The IFS found that there were “substantial” earnings differences between degree classes for both men and women. Women with a first class degree earned an additional 8% over those with an upper second, while for men the premium was 14%.

Women with a lower second class degree earned 15% less than women with an upper second, while men faced a 13% penalty.

The payoff was larger at more selective universities, with a 20% difference between an upper and lower second, compared with around 6% for women and 8% for men at the least selective colleges.

It may be that students earning a first or upper second class degree are more motivated to succeed, a characteristic that they then transfer to their careers, but it the analysis suggests that access to the highest paid jobs is governed by what you study, where you study and how well you do at university, the IFS said.
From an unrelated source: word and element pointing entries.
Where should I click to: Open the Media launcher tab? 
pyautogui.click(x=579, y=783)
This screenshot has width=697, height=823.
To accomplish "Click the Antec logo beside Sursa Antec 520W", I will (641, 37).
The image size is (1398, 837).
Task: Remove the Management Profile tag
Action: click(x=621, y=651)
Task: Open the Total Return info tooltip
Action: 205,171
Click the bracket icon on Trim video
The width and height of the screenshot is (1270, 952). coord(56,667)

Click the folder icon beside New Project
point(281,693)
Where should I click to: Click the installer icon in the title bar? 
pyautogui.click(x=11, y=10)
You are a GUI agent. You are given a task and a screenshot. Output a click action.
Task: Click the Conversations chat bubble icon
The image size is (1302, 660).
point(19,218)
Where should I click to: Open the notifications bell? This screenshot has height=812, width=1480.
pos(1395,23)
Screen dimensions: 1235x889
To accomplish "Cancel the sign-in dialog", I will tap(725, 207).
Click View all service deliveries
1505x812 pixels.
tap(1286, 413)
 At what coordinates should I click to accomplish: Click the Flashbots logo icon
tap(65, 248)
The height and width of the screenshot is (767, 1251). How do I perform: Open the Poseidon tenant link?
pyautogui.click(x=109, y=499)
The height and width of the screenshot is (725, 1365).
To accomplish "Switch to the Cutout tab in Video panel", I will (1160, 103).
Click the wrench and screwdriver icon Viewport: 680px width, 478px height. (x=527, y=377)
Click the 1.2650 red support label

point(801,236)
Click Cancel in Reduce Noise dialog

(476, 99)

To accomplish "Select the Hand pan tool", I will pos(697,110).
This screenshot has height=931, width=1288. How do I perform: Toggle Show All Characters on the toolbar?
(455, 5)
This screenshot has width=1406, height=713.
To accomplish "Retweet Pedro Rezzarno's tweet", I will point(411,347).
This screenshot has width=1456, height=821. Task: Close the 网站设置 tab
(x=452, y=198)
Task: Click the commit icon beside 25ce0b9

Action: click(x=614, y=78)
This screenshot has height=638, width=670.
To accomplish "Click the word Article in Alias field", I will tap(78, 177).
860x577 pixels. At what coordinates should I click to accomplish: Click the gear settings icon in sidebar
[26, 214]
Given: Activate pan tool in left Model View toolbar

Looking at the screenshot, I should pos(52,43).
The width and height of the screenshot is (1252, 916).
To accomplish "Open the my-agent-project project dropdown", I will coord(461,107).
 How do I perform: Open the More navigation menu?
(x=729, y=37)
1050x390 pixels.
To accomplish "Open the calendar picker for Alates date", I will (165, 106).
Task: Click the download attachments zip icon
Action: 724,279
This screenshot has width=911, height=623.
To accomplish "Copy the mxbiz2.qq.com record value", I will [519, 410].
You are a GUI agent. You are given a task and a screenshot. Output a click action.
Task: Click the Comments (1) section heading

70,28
But there were big differences in the payoff by gender at the most selective universities – Oxford and Cambridge universities, Imperial College London and the London School of Economics.

While a first class degree at these institutions carried virtually no premium over an upper second for women, for men the premium was very substantial, at 14%.

This suggests that fewer high-achieving women go on to high-earning careers, the IFS said.

“The findings imply that degree classification may matter as much as university attended for later life earnings,” said Ben Waltmann, senior research economist at the IFS and co-author of the report.

While attending a more selective university is good for future earnings, graduates with a lower second class degree from a more selective university may have got a higher paying job if they had got an upper second class degree from a less selective institutions instead, he added.

The premium also varied substantially by subject. Law and economics graduates with a lower second earned 15% less than their classmates who got an upper second, while in English and education there was no significant difference.

But across all degrees, the gap in earnings between getting an upper second and a lower second is more important than the gap between getting a first and an upper second, said Jack Britton, IFS associate director and co-author of the report.

And while for some subjects, such as economics, law, business, computing and pharmacology, the gap in earnings between a first and an upper second is significant, for many subjects it is inconsequential, he added.